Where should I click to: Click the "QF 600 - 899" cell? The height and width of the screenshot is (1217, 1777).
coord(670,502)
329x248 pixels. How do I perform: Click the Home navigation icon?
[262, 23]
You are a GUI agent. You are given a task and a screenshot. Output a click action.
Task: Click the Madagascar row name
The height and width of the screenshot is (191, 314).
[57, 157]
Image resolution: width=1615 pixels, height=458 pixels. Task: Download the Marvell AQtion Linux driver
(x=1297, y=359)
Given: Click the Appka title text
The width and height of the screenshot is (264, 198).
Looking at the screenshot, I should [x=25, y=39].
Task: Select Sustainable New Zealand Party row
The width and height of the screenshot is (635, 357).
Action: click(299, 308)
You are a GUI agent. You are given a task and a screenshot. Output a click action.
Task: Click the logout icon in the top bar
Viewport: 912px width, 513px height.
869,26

....

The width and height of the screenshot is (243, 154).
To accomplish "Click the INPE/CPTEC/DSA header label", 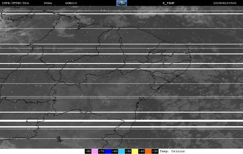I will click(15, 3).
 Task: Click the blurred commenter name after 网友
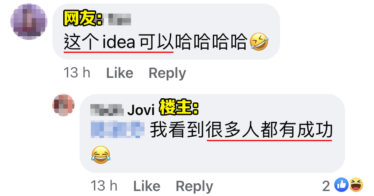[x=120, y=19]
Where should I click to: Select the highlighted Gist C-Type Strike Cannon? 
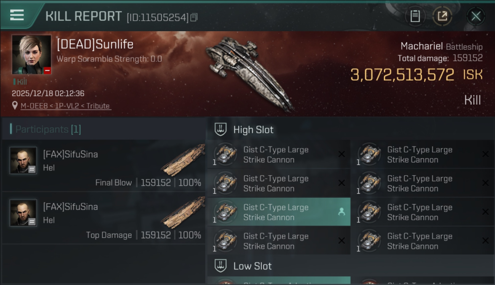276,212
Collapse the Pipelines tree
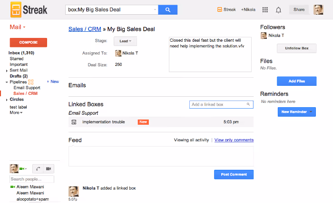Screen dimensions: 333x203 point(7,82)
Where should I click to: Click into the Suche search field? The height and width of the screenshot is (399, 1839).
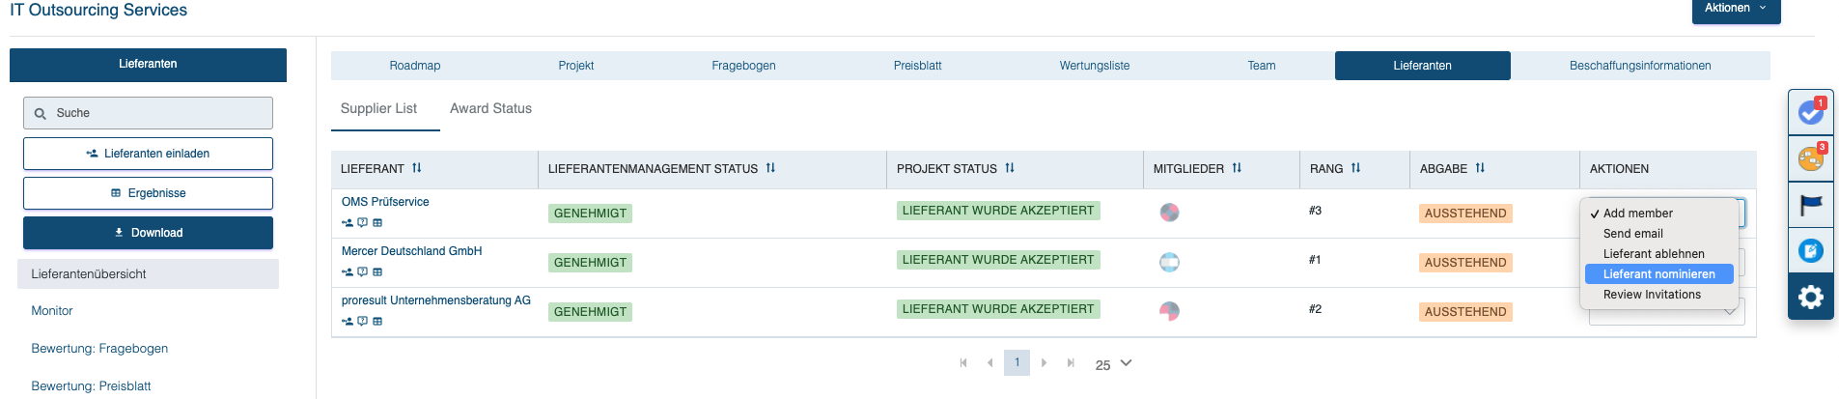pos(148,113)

....

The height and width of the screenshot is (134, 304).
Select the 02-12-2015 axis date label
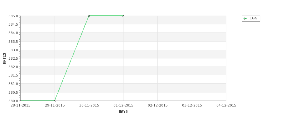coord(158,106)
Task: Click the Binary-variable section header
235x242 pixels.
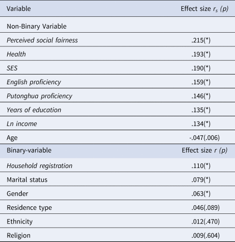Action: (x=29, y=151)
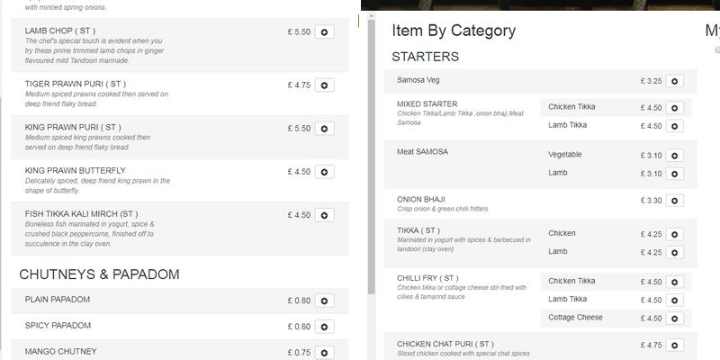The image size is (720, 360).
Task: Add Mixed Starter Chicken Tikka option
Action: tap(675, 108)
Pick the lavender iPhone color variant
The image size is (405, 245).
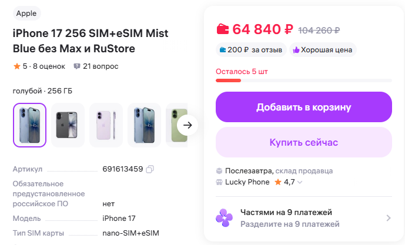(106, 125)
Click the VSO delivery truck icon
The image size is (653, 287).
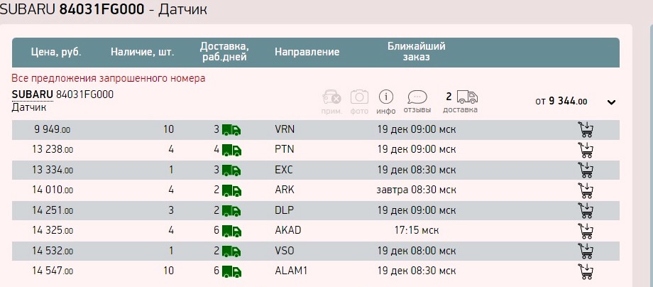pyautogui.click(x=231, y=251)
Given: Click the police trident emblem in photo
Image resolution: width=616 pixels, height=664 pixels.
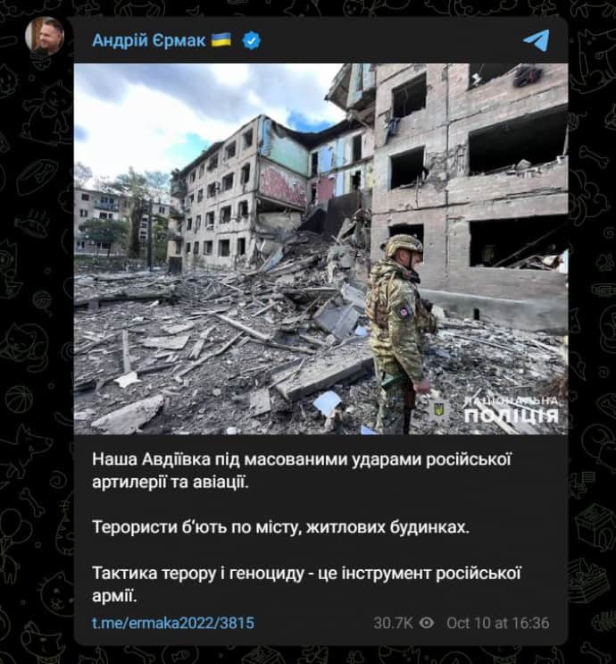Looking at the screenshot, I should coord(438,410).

....

» Exercise prompt: Looking at the data above, return every line from the one with "Where should I click to: Click the" down to the one with "Task: Select Sustainable", exactly and inclusively.

» Solution to this task:
Where should I click to: Click the "QF 600 - 899" cell? The height and width of the screenshot is (1217, 1777).
coord(670,502)
329x248 pixels. How do I perform: Click the Home navigation icon?
[262, 23]
You are a GUI agent. You are given a task and a screenshot. Output a click action.
Task: Click the Madagascar row name
The height and width of the screenshot is (191, 314).
[57, 157]
Image resolution: width=1615 pixels, height=458 pixels. Task: Download the Marvell AQtion Linux driver
(x=1297, y=359)
Given: Click the Appka title text
The width and height of the screenshot is (264, 198).
Looking at the screenshot, I should [x=25, y=39].
Task: Select Sustainable New Zealand Party row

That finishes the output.